Yes, I have a romantic fantasy about the Park Blocks Revitalization. I think it is going to be remarkable, and I want to be a part of it. I want to be a city booster for it. I want to put my hand to it and help make it happen. I want to leave my little fingerprint in it somewhere. What better way do I have to use all of these skills I have gained over all these years?
That's the weight I want on my shoulders, the weight of possibility and the lightness of perfection. Let's try for this, together. This is so worth doing. Let's not let our fears get in our way. Let's embrace. We're already in the middle of it, so there's no turning back now.

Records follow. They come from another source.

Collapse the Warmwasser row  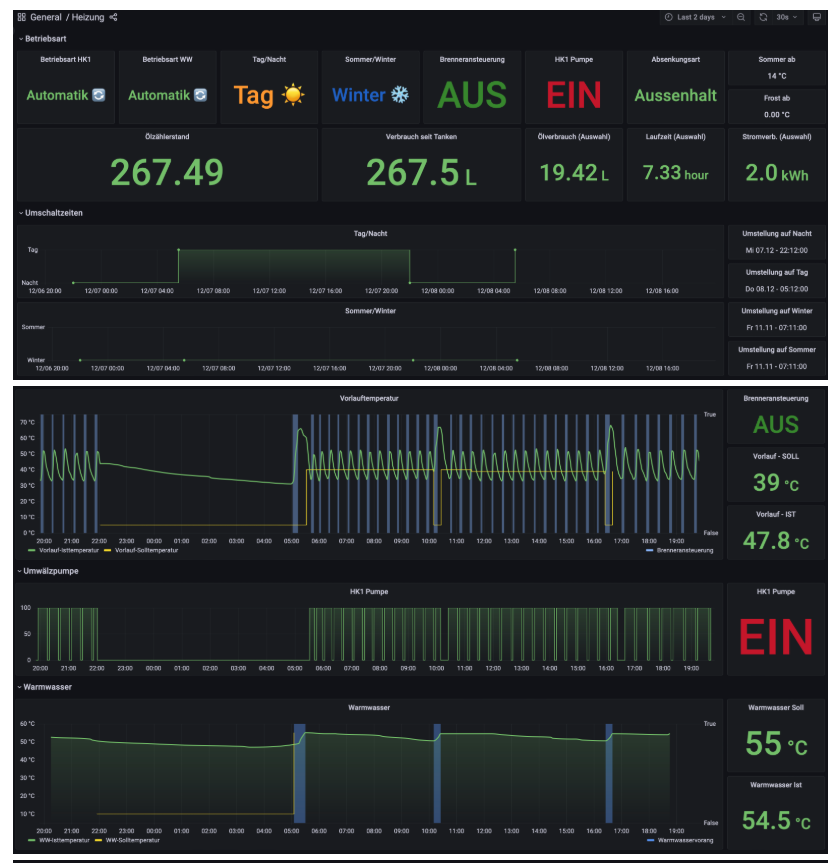pos(48,687)
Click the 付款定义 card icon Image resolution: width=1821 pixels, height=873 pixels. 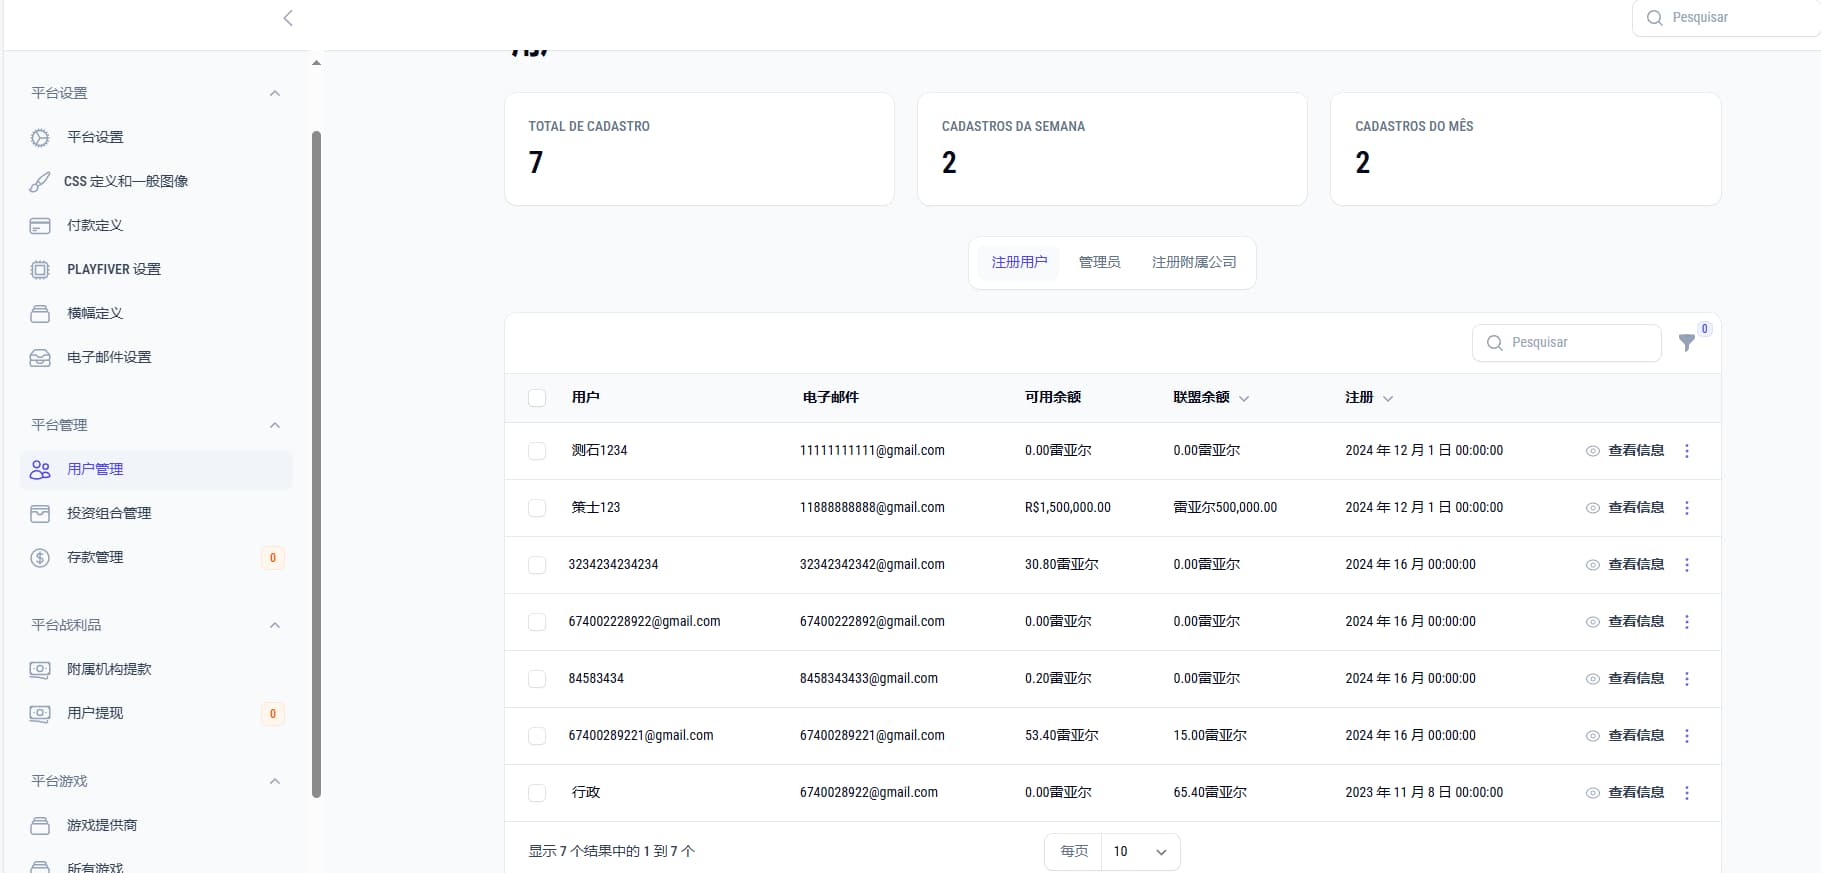coord(40,226)
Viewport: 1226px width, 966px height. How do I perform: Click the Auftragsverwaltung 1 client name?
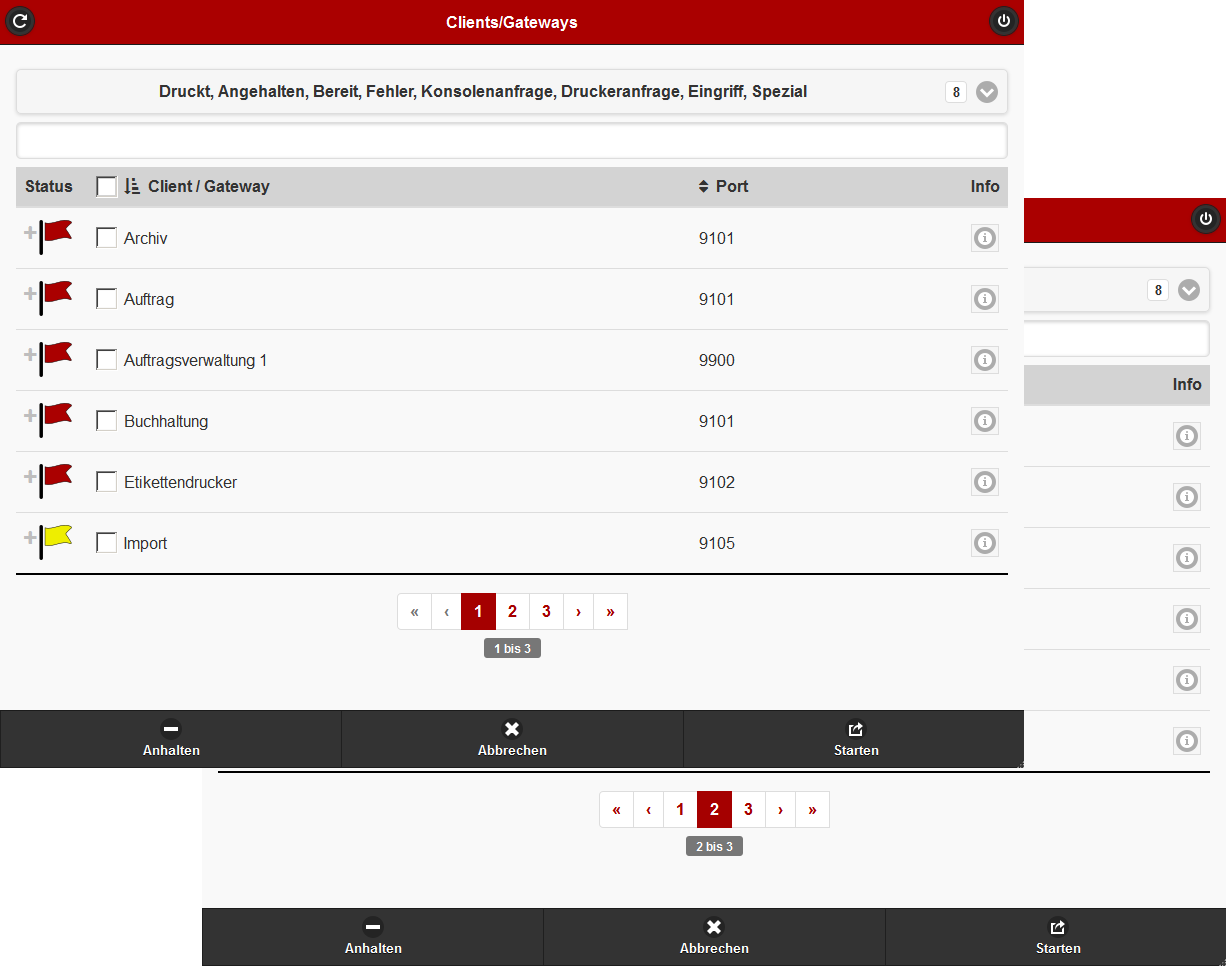tap(195, 360)
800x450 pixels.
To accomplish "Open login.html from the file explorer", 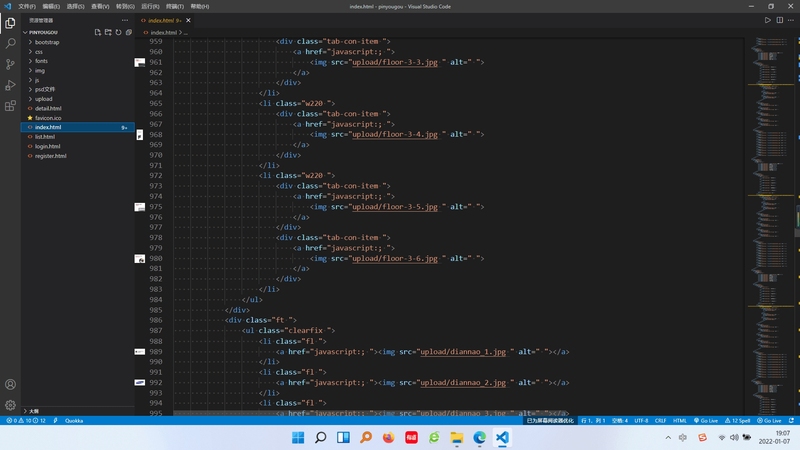I will 47,146.
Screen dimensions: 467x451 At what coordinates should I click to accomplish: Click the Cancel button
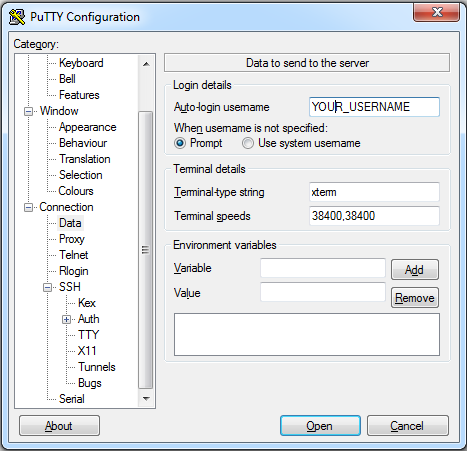point(408,426)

And all this work I'm doing, all this oppressive, onerous work...well, I love it. I want to be needed and I want to put the meaning on shirts and make beautiful treasures and sell them and I want to stay up late and get up early. And get paid for it. Today was a gorgeous summer day at the Tuesday Market and people wanted what I brought and I had a lovely day. I came home and forced myself to type some minutes and then, rather than being depleted and depressed, here I am happy and reluctant to stop writing and go to sleep. I have a wonderful life and I chose it. I get to share it. I get to work harder and longer and then go to a festival that will still be full of love even when we disagree and always when we love each other the way we do, when we're honest. And we do know how to be honest. Right from the deepest part of our hearts. We'll get through anything we need to get through. And then we'll laugh and get on with whatever comes next. On that bus, that bright and colorful bus.
Glad I got to be under it long enough to get back out and climb on top. There's quite a view!